Akron Children’s Hospital’s Tracey Herstich and Julie Tsirambidis have been named the 2012 Pediatric Nurse Practitioners of the Year by the Ohio Chapter of the National Association of Pediatric Nurse Practitioners (NAPNAP).
Herstich is a critical care nurse practitioner in Akron Children’s pediatric intensive care unit.
Tsirambidis provides patient care at Akron Children’s Hospital Pediatrics’ Brecksville office. She also has administrative responsibilities at the hospital, serving as director of the hospital’s Advanced Practice Center.
“With this award we wanted to specifically recognize Tracey’s and Julie’s work through Akron Children’s Global Health Center in creating the first pediatric nurse practitioner program in Haiti,” said Stephanie Smith, awards chair for the Ohio chapter of NAPNAP. “Their vision for this program and compassion for the children of Haiti is truly a wonderful example for all.”
Herstich and Tsirambidis, who will be honored at a luncheon on Oct. 19 in Columbus, said they are “humbled” by the honor, and hope it promotes better recognition for their profession.
Nurse practitioners are registered nurses with master’s degrees and board certification in a specialty, such as pediatrics. They can perform physical exams, order medical tests, write prescriptions, treat common illnesses and manage chronic diseases. They maintain a close working relationship with physicians and consult them as needed.
“Nurse practitioners are on the front lines of health care delivery and how it is changing to improve access to care,” said Tsirambidis.
Herstich added that she believes she and Tsirambidis, together, are a good example of the excellent career opportunities in advanced practice nursing.
“I enjoy the pace of critical care and Julie enjoys primary care,” she said. “We have also had the opportunity to get involved in research and Julie, in her role with our Advanced Practice Center, joins physicians on the hospital’s medical staff. Of course, we also balance our busy professional lives with our roles as wives and mothers of young children.”
Herstich and Tsirambidis traveled to Haiti with other members of Akron Children’s medical staff in October 2011 to provide care at St. Damien’s Hospital, a children’s hospital, near Port Au Prince.

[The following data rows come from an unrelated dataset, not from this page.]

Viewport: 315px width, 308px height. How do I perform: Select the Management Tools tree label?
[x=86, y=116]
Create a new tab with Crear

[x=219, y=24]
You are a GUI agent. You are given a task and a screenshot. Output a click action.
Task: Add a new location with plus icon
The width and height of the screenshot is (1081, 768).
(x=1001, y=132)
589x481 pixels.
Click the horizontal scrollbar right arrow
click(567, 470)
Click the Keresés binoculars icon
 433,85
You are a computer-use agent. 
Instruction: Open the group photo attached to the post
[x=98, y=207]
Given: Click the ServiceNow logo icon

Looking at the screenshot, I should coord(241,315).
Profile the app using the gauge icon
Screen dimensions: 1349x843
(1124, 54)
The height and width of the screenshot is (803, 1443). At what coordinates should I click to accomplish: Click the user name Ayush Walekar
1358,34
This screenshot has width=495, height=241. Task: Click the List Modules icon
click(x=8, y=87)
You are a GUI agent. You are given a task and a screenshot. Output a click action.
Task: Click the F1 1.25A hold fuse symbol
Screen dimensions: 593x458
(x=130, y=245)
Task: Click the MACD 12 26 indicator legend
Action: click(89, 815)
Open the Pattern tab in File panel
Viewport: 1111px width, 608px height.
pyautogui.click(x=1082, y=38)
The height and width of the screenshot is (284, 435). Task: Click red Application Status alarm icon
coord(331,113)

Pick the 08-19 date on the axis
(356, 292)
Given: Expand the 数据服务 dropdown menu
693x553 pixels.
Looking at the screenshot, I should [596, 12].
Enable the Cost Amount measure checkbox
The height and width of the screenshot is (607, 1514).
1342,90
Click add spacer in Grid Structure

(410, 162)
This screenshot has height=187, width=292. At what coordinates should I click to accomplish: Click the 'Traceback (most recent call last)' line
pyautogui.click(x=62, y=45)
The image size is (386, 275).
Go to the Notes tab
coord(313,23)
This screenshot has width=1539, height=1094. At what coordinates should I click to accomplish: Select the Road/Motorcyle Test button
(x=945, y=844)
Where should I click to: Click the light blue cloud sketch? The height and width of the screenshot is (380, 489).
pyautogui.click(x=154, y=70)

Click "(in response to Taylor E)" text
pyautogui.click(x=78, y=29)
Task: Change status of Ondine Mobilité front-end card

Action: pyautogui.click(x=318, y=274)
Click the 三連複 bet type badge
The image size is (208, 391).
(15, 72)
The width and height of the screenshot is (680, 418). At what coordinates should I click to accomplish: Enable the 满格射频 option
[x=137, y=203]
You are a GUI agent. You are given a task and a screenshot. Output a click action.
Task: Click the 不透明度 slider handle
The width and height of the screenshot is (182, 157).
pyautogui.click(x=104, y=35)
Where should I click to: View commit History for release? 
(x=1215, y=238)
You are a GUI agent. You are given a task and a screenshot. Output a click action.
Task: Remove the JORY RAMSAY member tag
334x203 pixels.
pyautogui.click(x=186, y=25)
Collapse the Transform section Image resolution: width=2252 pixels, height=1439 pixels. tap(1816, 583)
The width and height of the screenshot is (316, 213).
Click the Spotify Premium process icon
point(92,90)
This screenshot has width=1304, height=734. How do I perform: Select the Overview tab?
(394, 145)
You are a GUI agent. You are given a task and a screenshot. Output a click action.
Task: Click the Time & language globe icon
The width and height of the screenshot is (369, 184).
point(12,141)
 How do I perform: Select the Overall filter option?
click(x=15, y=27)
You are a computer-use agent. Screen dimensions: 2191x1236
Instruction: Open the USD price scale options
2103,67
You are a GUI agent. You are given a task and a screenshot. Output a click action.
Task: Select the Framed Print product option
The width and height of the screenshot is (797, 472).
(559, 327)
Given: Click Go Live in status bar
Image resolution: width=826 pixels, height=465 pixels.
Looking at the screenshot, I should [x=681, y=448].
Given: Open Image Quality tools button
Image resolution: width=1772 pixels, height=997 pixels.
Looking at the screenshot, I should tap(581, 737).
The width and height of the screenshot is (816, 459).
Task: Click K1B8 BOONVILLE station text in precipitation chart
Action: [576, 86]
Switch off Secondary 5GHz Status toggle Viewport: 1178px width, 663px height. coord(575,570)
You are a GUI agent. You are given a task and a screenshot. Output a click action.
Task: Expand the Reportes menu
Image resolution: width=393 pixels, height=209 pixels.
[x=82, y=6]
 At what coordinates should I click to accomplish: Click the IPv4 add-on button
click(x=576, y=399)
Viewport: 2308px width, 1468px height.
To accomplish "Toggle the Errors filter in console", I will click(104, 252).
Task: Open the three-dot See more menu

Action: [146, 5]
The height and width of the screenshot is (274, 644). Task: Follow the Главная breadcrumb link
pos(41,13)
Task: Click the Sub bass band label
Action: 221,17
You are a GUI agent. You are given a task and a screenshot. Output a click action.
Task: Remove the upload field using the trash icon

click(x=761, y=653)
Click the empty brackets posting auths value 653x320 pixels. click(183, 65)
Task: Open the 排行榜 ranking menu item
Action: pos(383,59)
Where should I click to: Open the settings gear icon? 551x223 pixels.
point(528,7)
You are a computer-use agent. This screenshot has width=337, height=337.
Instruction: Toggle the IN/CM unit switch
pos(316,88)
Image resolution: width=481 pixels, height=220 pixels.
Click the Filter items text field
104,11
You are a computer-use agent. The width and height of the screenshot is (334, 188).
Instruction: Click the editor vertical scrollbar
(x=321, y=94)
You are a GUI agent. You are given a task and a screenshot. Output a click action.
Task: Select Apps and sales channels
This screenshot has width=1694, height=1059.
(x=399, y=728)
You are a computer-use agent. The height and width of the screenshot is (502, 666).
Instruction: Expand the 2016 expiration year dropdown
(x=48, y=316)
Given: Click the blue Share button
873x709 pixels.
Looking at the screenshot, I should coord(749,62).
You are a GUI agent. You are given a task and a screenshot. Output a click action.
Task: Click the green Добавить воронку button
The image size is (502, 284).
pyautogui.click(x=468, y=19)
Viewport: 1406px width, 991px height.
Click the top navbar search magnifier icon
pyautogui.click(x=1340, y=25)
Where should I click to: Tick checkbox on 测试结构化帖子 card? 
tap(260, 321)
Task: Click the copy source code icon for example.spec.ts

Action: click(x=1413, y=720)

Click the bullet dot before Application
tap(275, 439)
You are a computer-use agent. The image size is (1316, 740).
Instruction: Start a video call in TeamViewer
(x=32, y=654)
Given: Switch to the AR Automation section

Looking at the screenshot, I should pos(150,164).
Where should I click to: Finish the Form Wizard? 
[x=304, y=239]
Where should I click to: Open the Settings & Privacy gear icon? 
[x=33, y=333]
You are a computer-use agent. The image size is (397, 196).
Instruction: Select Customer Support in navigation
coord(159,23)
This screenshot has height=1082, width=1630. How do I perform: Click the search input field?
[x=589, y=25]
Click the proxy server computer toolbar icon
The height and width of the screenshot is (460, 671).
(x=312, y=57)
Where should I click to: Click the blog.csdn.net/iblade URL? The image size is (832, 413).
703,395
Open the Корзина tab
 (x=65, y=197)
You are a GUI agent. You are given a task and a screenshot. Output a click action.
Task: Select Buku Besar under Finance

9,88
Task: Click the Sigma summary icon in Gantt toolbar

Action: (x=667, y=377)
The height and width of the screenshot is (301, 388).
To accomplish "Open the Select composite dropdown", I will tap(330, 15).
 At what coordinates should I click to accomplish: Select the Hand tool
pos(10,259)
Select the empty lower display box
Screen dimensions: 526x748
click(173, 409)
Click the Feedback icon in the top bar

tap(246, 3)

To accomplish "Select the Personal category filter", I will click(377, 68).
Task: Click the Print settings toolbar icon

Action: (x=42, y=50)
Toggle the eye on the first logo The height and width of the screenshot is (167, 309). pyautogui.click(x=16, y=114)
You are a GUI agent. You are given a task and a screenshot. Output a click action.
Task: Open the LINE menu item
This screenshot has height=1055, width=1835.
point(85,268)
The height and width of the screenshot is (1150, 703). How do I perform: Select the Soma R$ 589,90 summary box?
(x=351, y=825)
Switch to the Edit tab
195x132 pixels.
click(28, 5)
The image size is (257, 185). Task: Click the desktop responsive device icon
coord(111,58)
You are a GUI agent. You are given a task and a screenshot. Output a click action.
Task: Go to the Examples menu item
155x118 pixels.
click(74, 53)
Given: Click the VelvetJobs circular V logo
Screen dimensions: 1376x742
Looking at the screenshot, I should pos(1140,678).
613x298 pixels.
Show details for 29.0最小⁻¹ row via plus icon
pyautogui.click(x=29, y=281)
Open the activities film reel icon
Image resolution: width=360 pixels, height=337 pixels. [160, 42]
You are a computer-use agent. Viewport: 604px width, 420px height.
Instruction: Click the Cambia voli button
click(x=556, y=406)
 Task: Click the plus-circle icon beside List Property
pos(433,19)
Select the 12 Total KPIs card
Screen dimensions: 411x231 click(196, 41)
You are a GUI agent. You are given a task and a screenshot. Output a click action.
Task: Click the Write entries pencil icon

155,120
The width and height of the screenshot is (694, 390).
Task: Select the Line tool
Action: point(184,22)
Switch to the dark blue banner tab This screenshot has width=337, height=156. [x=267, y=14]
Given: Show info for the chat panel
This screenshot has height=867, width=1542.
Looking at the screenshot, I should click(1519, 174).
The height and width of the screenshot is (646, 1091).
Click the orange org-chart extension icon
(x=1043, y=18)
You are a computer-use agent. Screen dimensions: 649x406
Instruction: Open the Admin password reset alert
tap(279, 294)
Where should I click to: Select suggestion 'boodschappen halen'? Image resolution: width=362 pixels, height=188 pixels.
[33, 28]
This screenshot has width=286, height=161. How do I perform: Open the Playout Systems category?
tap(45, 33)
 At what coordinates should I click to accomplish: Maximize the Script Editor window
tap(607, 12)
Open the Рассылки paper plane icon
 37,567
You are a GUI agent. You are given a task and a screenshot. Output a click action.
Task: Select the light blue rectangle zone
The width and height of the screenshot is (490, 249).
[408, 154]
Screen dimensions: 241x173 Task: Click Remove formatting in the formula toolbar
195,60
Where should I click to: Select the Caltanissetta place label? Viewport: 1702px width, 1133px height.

The goal of the trip was to lay the foundation for a program to train and educate Haitian nurses who wish to earn master’s degrees and become nurse practitioners. The biggest obstacle is financial – securing the funding to pay for about ten nurses to take time away from their daily work schedules – so they can afford to dedicate time to their continuing education.
Once that obstacle is overcome, having a steady supply of newly-trained nurse practitioners will go a long way to improving access to care in a country that currently only has one pediatric health care provider for every 100,000 children.
Herstich and Tsirambidis plan a second trip to Haiti in November.
Herstich resides in Green and Tsirambidis is a resident of Broadview Heights. Tsirambidis is accepting new patients at the Akron Children’s Brecksville office.